* _Exercise_:
Show, from the entries below, every line in which "logo" appears.

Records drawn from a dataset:
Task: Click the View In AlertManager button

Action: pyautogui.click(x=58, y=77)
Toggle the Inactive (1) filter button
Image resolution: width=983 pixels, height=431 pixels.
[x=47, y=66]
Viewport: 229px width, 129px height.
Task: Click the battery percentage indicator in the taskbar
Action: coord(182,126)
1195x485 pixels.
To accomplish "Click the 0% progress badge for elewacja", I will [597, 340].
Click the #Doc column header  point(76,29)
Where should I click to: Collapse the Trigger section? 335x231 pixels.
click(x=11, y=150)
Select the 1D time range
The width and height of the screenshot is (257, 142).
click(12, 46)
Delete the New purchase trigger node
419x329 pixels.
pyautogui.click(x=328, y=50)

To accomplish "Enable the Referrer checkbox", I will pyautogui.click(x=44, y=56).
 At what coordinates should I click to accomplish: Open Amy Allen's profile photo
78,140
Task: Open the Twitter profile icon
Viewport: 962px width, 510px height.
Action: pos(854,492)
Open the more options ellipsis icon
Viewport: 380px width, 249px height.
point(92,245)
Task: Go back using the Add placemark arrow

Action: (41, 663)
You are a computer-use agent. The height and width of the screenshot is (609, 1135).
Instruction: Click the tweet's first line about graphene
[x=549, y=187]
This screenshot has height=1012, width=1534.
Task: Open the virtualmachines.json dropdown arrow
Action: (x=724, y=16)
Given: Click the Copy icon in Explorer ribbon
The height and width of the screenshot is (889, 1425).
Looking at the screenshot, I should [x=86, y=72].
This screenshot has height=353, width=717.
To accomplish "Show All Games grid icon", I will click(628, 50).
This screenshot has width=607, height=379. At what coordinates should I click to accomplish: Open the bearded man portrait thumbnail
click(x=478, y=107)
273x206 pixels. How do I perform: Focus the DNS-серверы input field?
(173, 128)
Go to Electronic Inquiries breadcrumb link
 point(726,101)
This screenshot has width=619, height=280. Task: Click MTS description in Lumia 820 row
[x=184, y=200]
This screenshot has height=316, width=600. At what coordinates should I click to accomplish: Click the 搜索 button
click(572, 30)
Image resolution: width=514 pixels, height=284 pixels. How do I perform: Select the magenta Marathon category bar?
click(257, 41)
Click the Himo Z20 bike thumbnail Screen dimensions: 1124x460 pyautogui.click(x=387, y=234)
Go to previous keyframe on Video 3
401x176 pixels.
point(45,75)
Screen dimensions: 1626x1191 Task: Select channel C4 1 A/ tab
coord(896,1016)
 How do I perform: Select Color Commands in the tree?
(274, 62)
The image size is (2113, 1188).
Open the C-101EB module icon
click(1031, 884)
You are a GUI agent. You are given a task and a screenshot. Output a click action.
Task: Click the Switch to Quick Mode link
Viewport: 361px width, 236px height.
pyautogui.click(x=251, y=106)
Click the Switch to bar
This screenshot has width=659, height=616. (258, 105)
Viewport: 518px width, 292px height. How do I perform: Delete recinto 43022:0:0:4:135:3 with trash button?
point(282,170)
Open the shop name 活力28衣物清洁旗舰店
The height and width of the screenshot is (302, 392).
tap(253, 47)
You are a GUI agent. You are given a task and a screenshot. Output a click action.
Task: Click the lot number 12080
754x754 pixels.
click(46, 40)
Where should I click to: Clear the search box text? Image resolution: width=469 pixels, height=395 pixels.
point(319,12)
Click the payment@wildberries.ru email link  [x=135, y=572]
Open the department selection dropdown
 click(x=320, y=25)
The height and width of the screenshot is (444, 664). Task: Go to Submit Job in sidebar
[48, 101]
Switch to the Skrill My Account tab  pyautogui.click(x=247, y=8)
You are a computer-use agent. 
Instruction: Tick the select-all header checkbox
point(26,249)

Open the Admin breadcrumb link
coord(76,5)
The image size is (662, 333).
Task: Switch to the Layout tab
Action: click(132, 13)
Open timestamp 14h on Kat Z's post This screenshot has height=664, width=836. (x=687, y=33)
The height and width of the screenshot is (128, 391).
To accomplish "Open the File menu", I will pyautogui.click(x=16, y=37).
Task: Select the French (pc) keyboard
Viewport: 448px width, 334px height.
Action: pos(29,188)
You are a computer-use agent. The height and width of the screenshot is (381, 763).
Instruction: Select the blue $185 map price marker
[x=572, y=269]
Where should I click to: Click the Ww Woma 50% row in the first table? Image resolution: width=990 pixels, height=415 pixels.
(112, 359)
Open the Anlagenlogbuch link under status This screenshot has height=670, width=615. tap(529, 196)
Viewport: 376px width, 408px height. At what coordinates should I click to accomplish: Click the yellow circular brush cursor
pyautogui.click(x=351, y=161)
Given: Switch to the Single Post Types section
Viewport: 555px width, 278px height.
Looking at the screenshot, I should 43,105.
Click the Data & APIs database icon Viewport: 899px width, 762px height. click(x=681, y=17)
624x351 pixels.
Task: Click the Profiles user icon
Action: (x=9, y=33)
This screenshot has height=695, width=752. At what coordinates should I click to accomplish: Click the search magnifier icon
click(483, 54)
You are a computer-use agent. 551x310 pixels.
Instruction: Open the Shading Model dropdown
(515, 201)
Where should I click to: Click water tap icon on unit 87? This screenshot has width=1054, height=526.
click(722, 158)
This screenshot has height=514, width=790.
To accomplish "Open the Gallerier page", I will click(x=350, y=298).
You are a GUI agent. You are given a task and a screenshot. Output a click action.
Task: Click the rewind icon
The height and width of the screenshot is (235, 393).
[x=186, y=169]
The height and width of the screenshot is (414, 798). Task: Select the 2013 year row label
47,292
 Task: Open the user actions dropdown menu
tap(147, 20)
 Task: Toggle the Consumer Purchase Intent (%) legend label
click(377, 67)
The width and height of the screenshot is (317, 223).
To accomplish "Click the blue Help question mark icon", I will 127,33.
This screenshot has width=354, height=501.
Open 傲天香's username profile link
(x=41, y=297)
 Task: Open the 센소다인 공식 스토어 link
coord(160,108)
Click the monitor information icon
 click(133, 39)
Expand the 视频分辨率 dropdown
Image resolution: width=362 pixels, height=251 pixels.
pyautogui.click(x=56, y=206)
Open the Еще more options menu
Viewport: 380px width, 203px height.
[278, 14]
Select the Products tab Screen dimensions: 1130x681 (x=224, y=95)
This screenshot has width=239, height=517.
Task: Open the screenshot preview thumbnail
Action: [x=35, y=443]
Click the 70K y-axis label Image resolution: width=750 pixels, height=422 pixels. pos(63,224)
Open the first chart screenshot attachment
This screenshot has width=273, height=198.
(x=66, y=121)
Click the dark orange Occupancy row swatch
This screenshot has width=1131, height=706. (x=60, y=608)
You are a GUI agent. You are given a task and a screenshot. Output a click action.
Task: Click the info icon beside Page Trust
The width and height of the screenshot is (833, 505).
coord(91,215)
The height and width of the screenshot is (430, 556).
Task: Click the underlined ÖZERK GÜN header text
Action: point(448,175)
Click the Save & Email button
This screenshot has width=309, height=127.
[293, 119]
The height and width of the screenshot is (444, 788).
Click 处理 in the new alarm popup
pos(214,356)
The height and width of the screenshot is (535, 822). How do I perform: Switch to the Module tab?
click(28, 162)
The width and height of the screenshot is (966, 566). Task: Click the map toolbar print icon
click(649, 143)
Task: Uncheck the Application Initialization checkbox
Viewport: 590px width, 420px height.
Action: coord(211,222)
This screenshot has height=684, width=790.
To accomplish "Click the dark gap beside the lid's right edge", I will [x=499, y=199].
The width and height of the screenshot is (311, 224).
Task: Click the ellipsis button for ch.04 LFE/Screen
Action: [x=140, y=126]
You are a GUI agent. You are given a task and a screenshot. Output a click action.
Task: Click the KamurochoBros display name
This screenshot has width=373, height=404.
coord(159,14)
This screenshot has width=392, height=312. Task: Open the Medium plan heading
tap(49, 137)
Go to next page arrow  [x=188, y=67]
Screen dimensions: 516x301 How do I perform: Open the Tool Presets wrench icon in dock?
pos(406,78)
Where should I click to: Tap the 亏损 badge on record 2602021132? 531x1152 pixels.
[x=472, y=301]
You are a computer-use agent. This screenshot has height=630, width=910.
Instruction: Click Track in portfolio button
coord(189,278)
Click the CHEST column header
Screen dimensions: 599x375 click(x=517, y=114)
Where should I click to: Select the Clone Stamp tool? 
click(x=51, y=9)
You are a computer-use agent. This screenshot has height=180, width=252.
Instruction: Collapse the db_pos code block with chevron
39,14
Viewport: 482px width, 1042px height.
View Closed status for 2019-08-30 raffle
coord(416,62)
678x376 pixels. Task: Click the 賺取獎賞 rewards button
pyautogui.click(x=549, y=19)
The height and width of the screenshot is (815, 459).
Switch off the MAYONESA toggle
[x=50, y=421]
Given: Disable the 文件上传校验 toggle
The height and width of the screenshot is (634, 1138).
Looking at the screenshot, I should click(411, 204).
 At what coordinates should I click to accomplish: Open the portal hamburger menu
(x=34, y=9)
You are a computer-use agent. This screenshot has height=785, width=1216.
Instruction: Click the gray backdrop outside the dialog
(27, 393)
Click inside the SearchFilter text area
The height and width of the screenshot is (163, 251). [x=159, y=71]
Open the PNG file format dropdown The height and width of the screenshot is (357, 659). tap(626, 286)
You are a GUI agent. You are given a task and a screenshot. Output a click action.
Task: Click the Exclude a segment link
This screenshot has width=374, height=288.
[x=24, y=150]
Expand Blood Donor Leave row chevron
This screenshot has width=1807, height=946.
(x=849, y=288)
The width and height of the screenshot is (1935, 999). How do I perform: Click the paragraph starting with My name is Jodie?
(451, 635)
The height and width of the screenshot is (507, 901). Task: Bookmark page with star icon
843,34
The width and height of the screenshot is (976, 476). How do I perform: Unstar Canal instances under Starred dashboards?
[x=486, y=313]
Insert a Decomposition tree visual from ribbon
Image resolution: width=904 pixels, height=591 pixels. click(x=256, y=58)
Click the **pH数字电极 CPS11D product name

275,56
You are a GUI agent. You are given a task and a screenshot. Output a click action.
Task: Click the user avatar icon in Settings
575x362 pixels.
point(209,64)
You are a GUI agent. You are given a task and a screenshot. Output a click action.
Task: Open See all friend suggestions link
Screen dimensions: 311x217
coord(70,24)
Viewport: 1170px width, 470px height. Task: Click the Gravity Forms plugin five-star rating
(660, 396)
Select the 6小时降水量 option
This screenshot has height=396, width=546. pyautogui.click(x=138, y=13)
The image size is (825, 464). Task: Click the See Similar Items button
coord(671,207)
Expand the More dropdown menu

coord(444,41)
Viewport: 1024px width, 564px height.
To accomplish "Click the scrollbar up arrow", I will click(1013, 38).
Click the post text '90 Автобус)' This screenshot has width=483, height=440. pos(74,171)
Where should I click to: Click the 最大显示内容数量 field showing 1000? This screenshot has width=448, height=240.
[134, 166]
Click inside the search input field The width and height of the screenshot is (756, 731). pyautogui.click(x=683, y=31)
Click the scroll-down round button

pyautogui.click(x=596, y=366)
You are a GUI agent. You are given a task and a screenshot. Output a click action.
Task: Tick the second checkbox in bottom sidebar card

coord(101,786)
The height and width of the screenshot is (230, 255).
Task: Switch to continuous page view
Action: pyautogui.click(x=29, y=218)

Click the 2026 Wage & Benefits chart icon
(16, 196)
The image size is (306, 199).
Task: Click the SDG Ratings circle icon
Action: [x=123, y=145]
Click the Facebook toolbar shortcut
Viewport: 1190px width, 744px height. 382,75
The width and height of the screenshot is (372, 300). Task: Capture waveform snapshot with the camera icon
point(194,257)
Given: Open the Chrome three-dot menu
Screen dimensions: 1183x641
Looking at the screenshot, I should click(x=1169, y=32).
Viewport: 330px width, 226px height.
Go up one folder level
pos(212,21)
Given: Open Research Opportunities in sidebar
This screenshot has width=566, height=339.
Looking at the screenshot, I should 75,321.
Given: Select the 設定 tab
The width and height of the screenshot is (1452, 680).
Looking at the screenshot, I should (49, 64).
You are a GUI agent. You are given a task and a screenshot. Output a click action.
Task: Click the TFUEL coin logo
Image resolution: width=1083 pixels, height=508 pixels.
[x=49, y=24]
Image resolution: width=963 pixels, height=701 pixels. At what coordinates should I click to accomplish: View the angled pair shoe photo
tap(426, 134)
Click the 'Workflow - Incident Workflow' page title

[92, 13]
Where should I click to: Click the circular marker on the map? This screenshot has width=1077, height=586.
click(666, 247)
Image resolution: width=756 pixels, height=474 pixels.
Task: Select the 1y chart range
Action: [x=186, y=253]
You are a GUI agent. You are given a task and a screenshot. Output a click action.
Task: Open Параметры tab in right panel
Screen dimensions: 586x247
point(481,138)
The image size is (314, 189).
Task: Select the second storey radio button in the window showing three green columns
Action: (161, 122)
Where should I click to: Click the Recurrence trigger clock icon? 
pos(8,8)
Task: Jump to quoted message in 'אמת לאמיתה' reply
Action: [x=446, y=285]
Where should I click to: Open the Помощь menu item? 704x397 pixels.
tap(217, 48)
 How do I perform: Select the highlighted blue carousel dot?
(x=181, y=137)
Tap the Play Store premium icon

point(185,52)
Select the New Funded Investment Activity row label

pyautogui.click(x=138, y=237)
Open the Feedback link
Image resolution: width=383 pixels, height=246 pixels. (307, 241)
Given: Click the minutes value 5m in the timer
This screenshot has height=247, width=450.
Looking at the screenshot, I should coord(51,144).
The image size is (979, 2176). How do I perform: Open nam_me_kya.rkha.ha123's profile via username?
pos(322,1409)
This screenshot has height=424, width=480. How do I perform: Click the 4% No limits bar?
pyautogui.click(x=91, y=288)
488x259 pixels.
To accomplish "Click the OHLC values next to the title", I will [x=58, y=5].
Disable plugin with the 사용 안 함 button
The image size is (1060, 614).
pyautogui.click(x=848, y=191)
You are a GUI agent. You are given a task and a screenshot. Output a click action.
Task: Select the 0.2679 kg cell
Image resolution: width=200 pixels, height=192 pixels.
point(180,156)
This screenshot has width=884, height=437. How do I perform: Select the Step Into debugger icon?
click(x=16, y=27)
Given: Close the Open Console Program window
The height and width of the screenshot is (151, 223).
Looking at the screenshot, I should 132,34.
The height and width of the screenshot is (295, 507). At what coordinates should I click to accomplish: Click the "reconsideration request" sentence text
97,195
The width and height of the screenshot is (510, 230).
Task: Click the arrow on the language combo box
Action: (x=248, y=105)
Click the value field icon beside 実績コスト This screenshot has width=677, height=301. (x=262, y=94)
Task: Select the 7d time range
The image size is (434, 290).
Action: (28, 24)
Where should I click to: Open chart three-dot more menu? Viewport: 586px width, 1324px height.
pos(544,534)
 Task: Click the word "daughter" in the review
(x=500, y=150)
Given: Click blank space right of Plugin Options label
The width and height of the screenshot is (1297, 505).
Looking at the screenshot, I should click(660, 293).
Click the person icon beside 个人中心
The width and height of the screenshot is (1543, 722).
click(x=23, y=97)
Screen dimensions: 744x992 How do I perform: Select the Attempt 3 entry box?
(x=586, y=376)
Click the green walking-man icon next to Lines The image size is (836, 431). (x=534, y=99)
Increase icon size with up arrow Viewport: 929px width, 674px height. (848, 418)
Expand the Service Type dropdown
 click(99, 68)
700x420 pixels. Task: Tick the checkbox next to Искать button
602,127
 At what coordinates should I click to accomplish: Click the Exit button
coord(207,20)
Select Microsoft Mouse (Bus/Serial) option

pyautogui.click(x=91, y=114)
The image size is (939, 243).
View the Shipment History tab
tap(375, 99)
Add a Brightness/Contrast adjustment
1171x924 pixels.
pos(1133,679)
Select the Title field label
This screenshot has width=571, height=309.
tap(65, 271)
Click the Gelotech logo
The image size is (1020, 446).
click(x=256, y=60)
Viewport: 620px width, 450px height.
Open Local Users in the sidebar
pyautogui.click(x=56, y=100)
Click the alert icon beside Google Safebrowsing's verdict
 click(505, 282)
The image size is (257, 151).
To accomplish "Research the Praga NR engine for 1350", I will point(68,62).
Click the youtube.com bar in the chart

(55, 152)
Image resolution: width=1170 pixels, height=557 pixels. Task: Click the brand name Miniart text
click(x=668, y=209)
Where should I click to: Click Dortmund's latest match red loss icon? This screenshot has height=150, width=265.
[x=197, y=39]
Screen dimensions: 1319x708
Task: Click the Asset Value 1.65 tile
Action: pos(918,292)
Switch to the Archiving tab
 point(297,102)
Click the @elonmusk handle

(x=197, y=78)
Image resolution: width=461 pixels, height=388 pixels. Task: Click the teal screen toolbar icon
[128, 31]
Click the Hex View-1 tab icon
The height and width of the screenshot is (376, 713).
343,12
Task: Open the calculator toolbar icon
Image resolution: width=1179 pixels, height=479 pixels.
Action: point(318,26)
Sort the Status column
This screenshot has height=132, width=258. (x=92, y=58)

* _Result of the task_:
Task: Click the TFUEL coin logo
Click the Gelotech logo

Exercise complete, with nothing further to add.